=== EXERCISES TO COMPLETE ===
1. In the forum thread about the "One Step Closer" aquascape, which plant did the builder use instead of Vesicularia dubyana?
2. Retype the part of the aquascape thread starting with "13 days after setup por" and going on through "you enjoy it!".

=== PROVIDED TEXT ===
[start]

# One step closer 60L



## FAAO (Jun 1, 2005)

Hi guys,

Sorry for being out from this forum for along time without giving news, but I continue doing aquascaping and keeping my aquariums.

I would like to present you my newest creation that I called "one step closer".
Yes, it is another tree scape... but with a different concept and IMHO more difficult to keep. "One step closer" means one more step to reach the perfection and some day I will get it; recreat the best tree scape ever seen in aquascaping.

This time instead of Vesicularia dubyana and to avoid getting an huge volume on the top of tree, I have used Anubias nana mini (petit) to simulate small leafs and recreate a fall down branches of the tree get in inside of the water.
The longer exposer of anubias to direct light will be the biggest challenge on this layout and keeping the Hemianthus above the shadow another nightmare... Without effort there aren't results, so let's see what happens. So far so now, the things are going quite well and I'm very optimist about the final result.

This time I made some videos explaining how I prepare the wood, step by step and some developing of the aquascape.

*Videos:*

Preparing the wood:
YouTube - One step closer - Making off

Step by step:
YouTube - One step closer - Step by step

1st day after setup:
YouTube - One Step Closer 1st Day After Setup

2nd day after setup:
YouTube - One Step Closer 2nd Day After Setup

13 days after setup ' Maintenance 
YouTube - One Step Closer - Maintenance Day ' 13 days after Setup

*Some pictures:*

Preparation of the wood:

Stuff por Faao.FilipeOliveira, no Flickr

Hardscape:

2nd Attempt por Faao.FilipeOliveira, no Flickr

Planted:

One Step Closer 60L ' 18.04.2011 por Faao.FilipeOliveira, no Flickr

Another view:

One Step Closer 60L ' 18.04.2011 por Faao.FilipeOliveira, no Flickr

13 days after setup:

13 days after setup por Faao.FilipeOliveira, no Flickr

27 days after setup:

One step closer  por Faao.FilipeOliveira, no Flickr

I hope that you enjoy it!

More updates soon.

Regards,
FAAO


----------



## Sketch (Jan 18, 2011)

oh man this is just awesome. your tank was the reason i started this hobby. what an honour to see this.


----------



## doubleott05 (Jul 20, 2005)

very nice man


----------



## FAAO (Jun 1, 2005)

Thanks guys for your comments! 
Any doubt about the scape, just ask.

Regards,
FAAO


----------



## Riverboa (Jun 26, 2007)

Amazing execution. As you suggested, I am interested in how you balance the need of the HC and Nana Petite especially with their placement in the tank. If anyone could pull it off, it'd be you. 

Thanks for sharing.


----------



## dabrybry (Jun 27, 2010)

Wow that is terrific. Great great great use and placement of the hardscape.


----------



## FAAO (Jun 1, 2005)

Riverboa said:


> Amazing execution. As you suggested, I am interested in how you balance the need of the HC and Nana Petite especially with their placement in the tank. If anyone could pull it off, it'd be you.

[end]

=== COLLECTED MATERIAL ===
[start]

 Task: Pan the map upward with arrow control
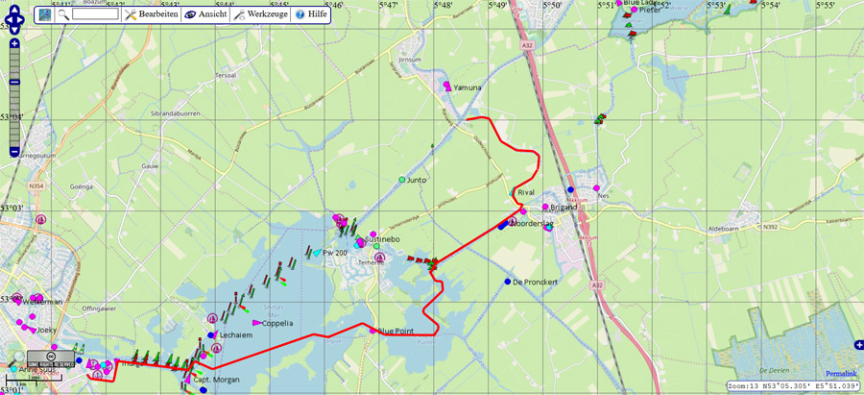tap(14, 11)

[end]

=== RESPONSE LIST ===
1. Anubias nana mini (petit).

2.
13 days after setup por Faao.FilipeOliveira, no Flickr

27 days after setup:

One step closer  por Faao.FilipeOliveira, no Flickr

I hope that you enjoy it!